Could one feasibly set the Shackled City AP in Ptolus with little (if any) conversion?

I doubt it'd be a big task. Anyone who is currently playing SCAP should stop reading from this point forward, as I'm going to mention a few things that are spoiler-if-ic.

Gone? Good.

SCAP takes place in Cauldron, which is a city built in the bowl of a "dormant" volcano. Part of the plot revolves around the idea that it's not-so-dormant any longer. If you don't adapt Ptolus to be in a volcano, you kill a chapter of SCAP. No fatality there, methinks.

Also, a couple of the early chapters take place in caverns and tunnels underneath Cauldron. There, if Ptolus is lacking, or has any details that would preclude "forgotten" earthworks, you're going to have to tap-dance a bit.

Racially, it became an ongoing joke that all the tertiary NPCs seemed to be gnomes. The owner of the local magic shoppe... gnome. The locksmith who lives on top of the entrance to the tunnels in chapter one... gnome. It just kept popping up. You can re-work that at will, of course.

I placed my SCAP campaign in Eberron, near the border between Brelland and the Mournland, which allowed a nice side-jaunt for the PCs. I adapted some half-orc mercs to be warforged, and threw a couple other racial substitutions, changed the religions and called it a day. It wasn't super-convincing, but it wasn't world-breaking.

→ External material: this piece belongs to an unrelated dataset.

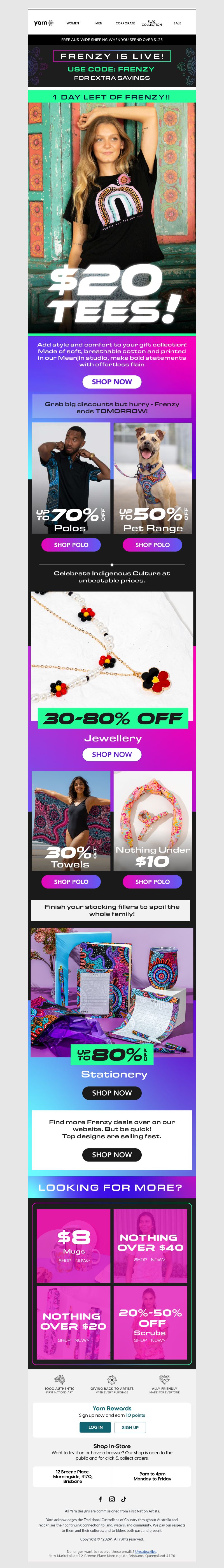
Task: Click SHOP NOW under Jewellery
Action: (112, 754)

You'll likely need to change some church names, and perhaps a little bit of motivation to fit another setting, but it shouldn't be a big deal. I honestly would've liked a lot more material on Cauldron itself when running the campaign, because I always felt like I was presenting a very one-dimensional city. Something like 8 named NPCs that they players kept interacting with time and time again. "The main armorer. (Who might've been a gnome... I forget.) The captain of the guard. The church lady. The magic-store gnome." Meh. Would've been nice to have more pre-built material to work from. Your mileage may vary.

For what it's worth, SCAP was fun, and my player enjoyed most of it. We didn't follow the AP all the way through, as things broke down about mid-way. There's a chapter where the PCs go planar, to a shard of Occipitus, and... well... read it through, but ultimately the PCs have to a} fail in some way and b} become changed in some way in order to "win". There's an acquired template that changes a character sheet of course... which doesn't give a whole lot of benefit, that remotely "serious" players might not appreciate. When you have the template you sort of become responsible for "shaping" the nasty, evil sub-plane, which could cause paladin-like characters to want to STAY THERE and fix the joint instead of playing the rest of the AP. Not good.

Finally, take a look at the endings of the first few chapters. The players frankly have an awful lot of opportunity to fail, chapter after chapter. There's a dwarf they rescue, who is immediately stolen from them. There's some crimes that get dead-ended as to whodunnit. Stuff like that. I'm not exactly sure how I'd turn it around, but it got depressing after a while that it was "two steps forward, one and a half step backwards."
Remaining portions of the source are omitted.